Another thing we don’t do today is use left sidebars.  Why?  Because that sidebar, which may contain the less important information, will be displayed first on a small device, followed by the column with your main text.  It’s also not where we want our menu today, since the menu should collapse on small devices and is more appropriately displayed horizontally on wide devices and vertically on small devices when opened from the burger icon.  Note that our older ENS product had a left-hand menu, but we have special software on our responsive version that collapses the horizontal menu (to the burger icon) and avoids these problems.

There are many other considerations about how the design will change across devices, but those are the design items we get the most questions about.

One final note.  Responsive design is very important in Search Engine Optimization (SEO), the ability of your website page to rank in Google and other search engines.  Google recently made a change to penalize websites that don’t resize for different devices!  If you have an older website, you should consider updating it as soon as possible to improve your SEO rankings.
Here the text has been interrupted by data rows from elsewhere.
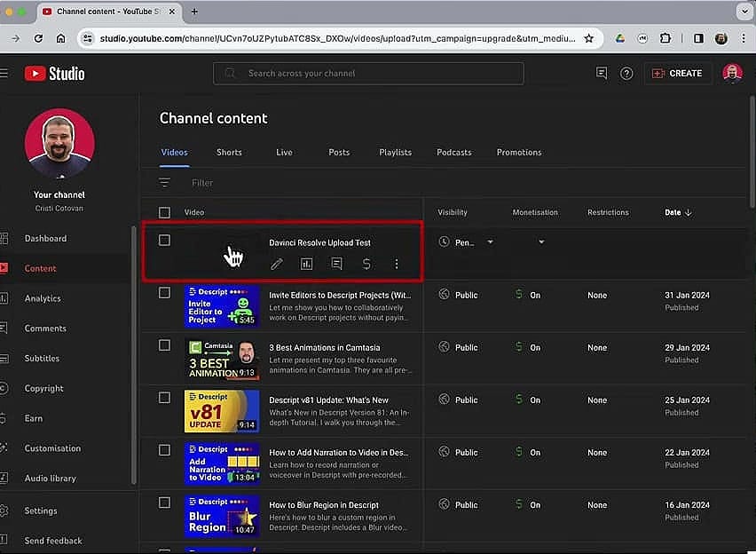
Task: Click the CREATE button
Action: click(x=678, y=73)
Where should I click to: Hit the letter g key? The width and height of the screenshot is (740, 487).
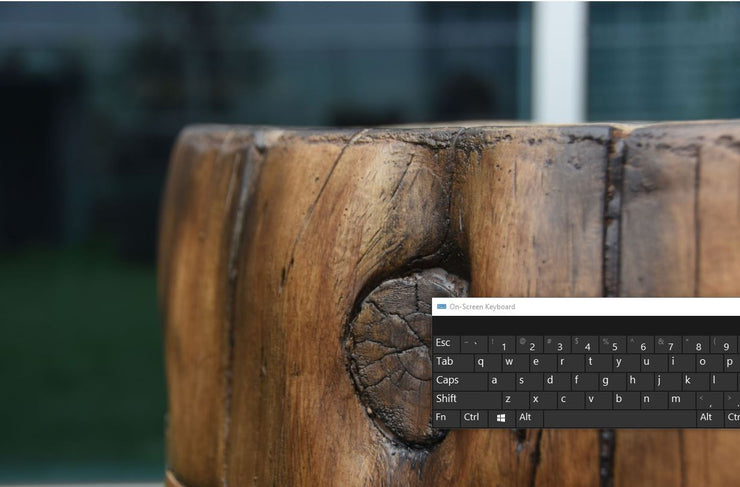coord(605,381)
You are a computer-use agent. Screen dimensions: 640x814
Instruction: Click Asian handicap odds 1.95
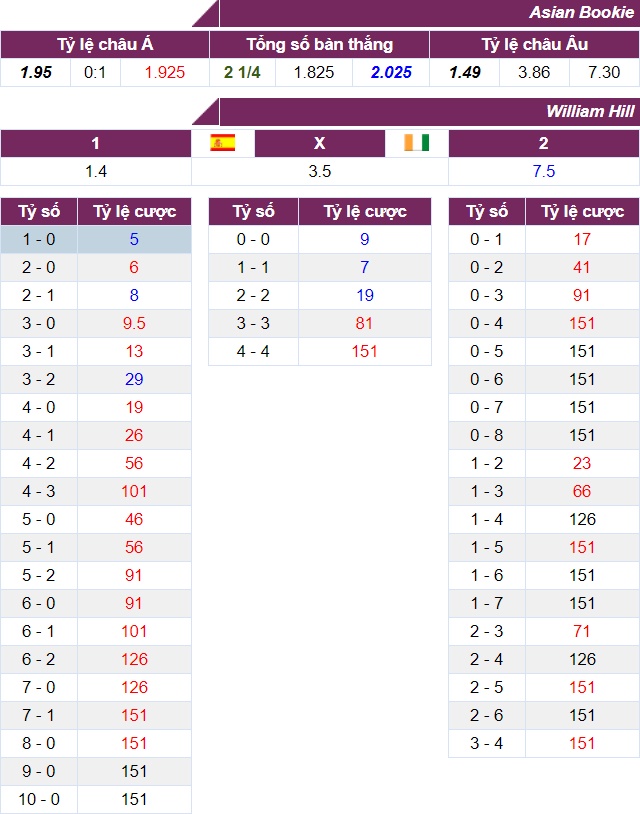tap(36, 72)
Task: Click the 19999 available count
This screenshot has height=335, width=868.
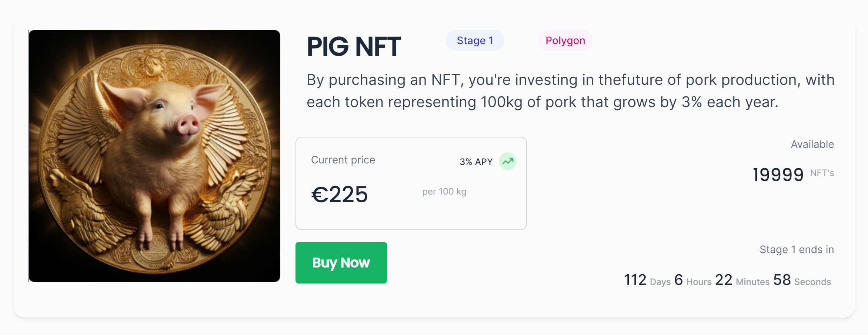Action: (x=778, y=175)
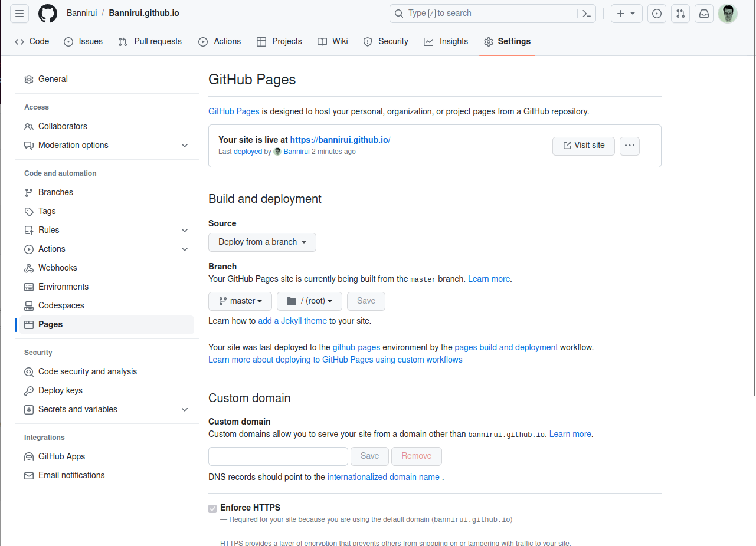This screenshot has height=546, width=756.
Task: Open the master branch selector
Action: pyautogui.click(x=240, y=301)
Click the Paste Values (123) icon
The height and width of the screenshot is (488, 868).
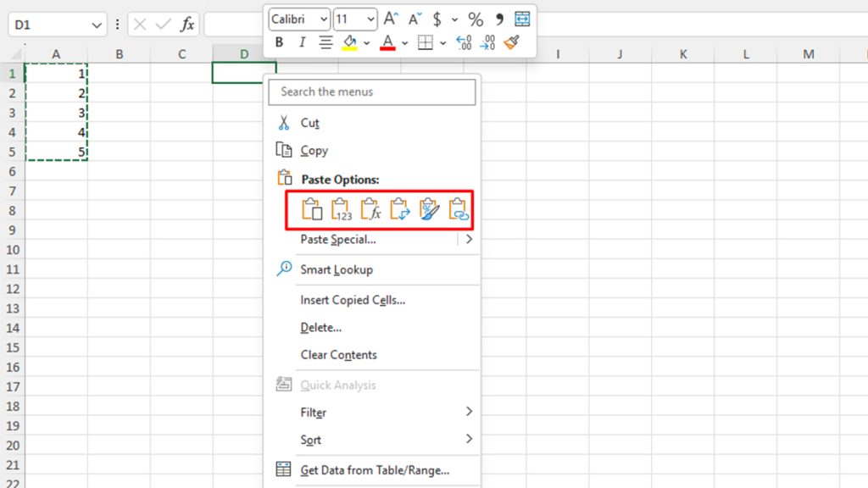342,210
Thus, for a variety of reasons, you need to plan your next website makeover.  If you can’t do it now, you should put it on your calendar for a month or two months from now so you make time to work with us to create an up-to-date, responsive design.  A small, non-responsive website today is the equivalent of wearing an interesting 60s shirt and bell bottoms–they were great in their day, but not the image you want in the second half of the 2020s and beyond! Groovy, man!